** WHAT TO DO **
Under this line is some data; print exactly the lines from the one containing "Instruction: Open the" through its last line, without pictures.
Top of THE DATA
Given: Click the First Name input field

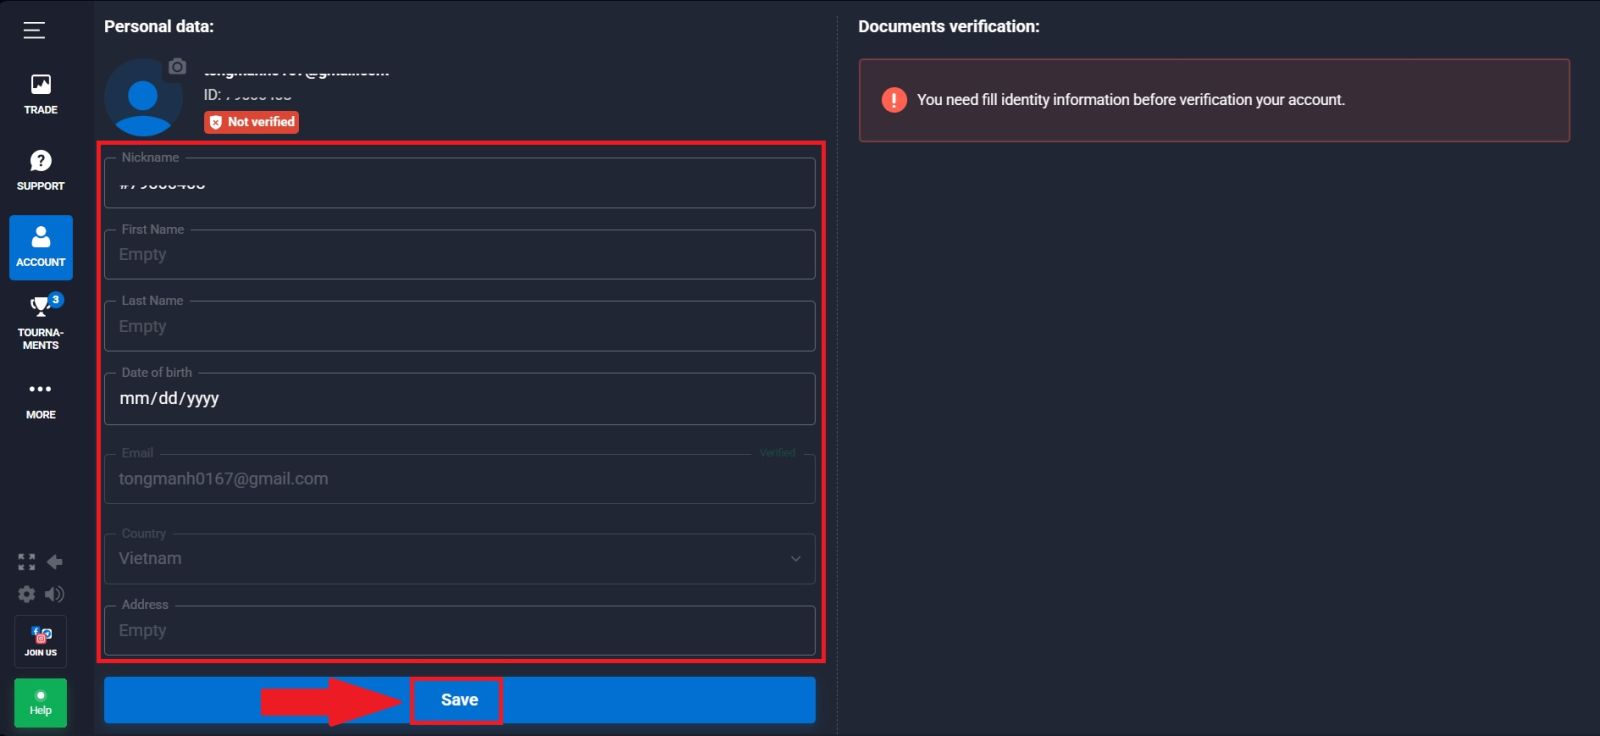Looking at the screenshot, I should click(459, 255).
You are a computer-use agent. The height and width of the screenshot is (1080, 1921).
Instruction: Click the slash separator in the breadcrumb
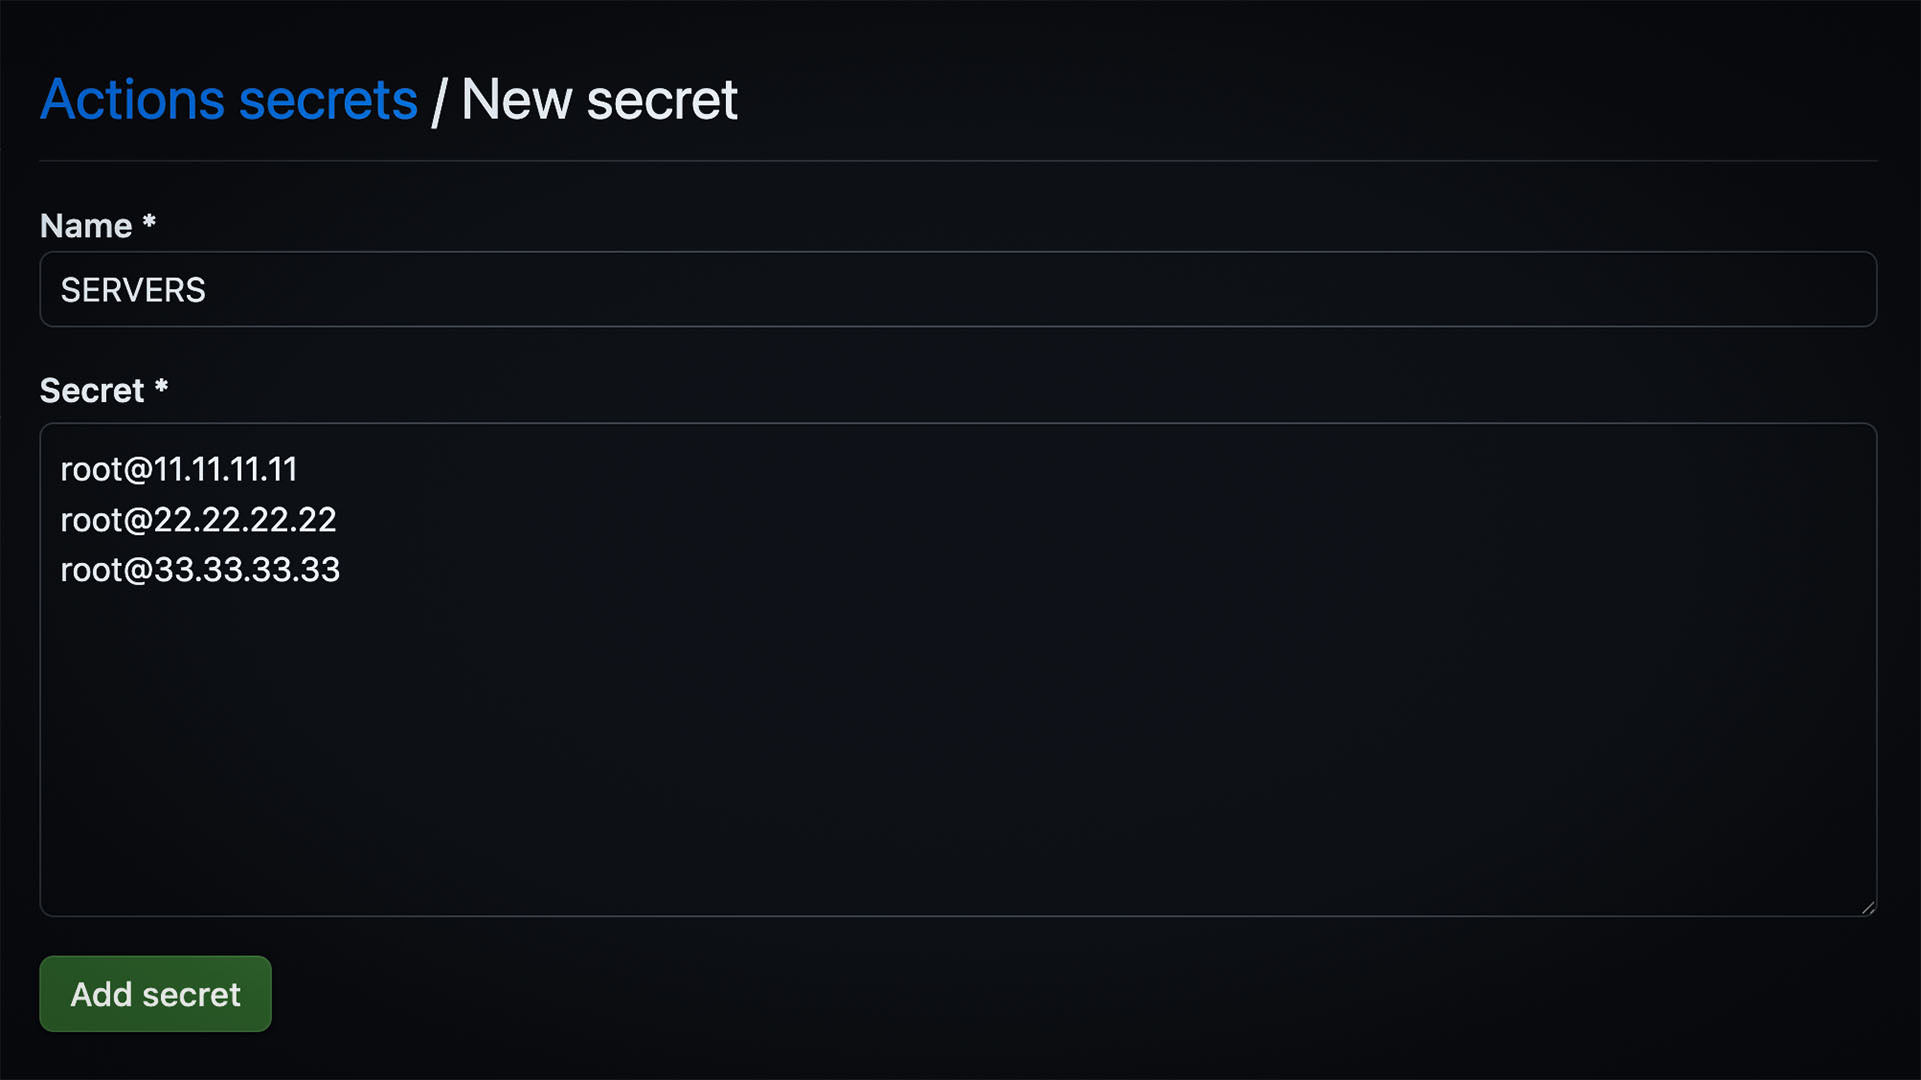(x=440, y=99)
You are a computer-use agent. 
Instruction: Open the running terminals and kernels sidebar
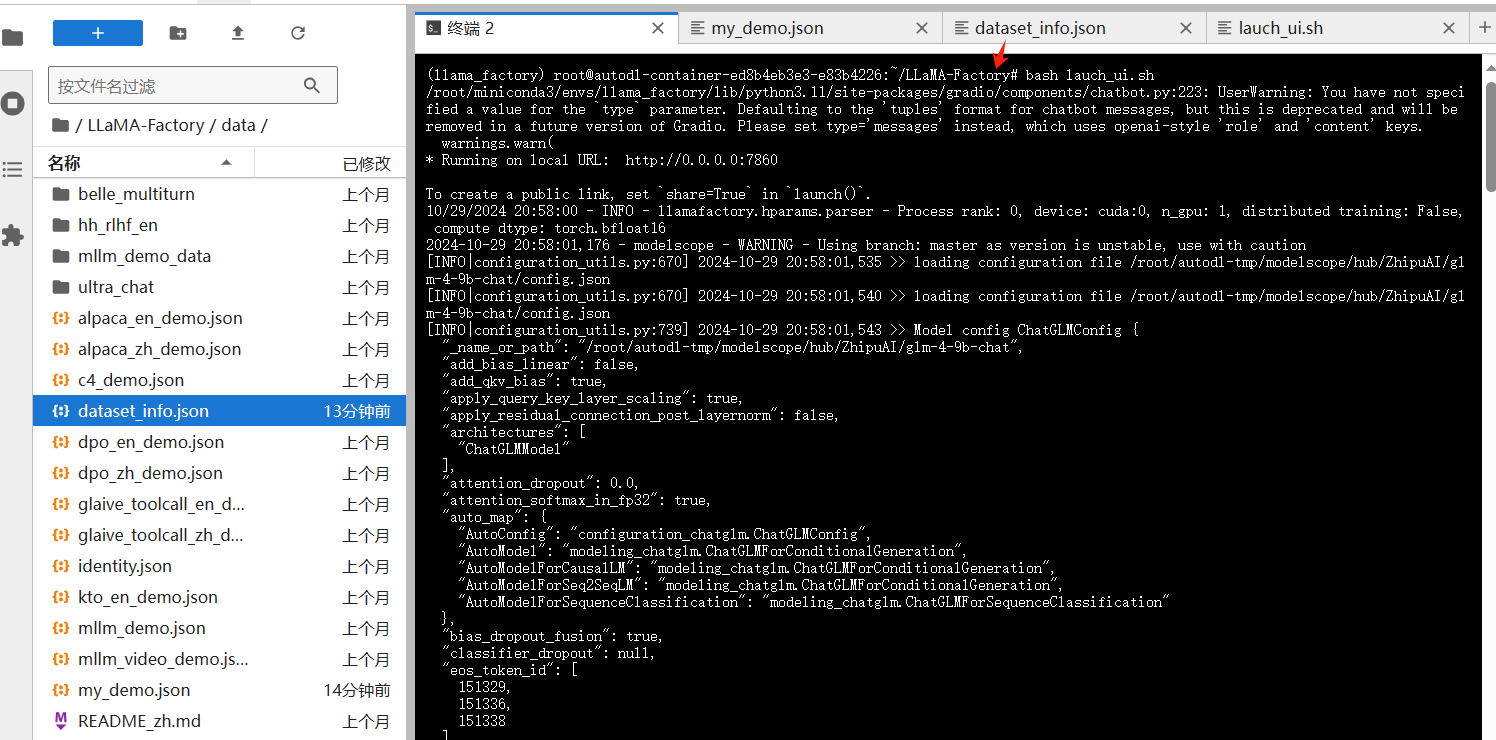pos(13,104)
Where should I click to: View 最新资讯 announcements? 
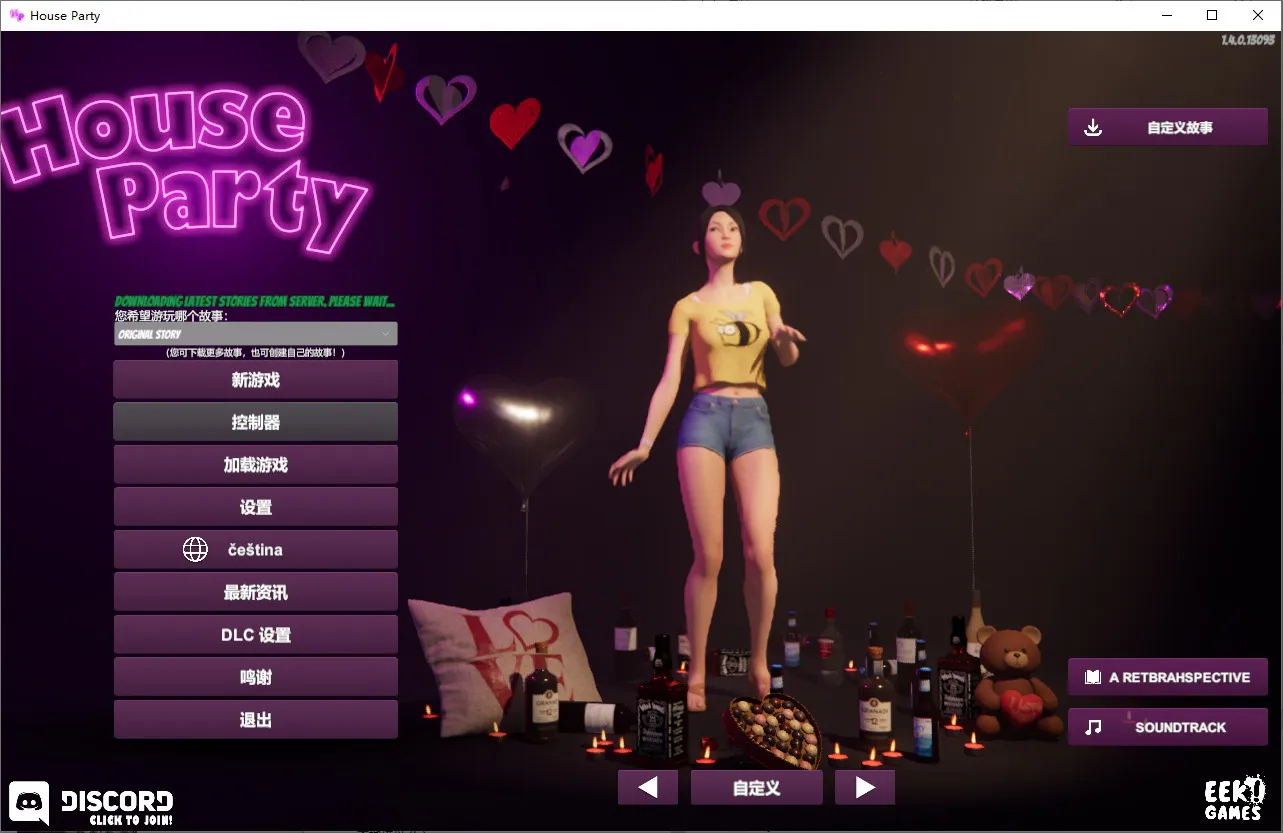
Bottom of THE DATA
** EXPECTED ANSWER **
Instruction: Open the running terminals and kernels sidebar
pos(13,104)
Where should I click to: View 最新资讯 announcements? 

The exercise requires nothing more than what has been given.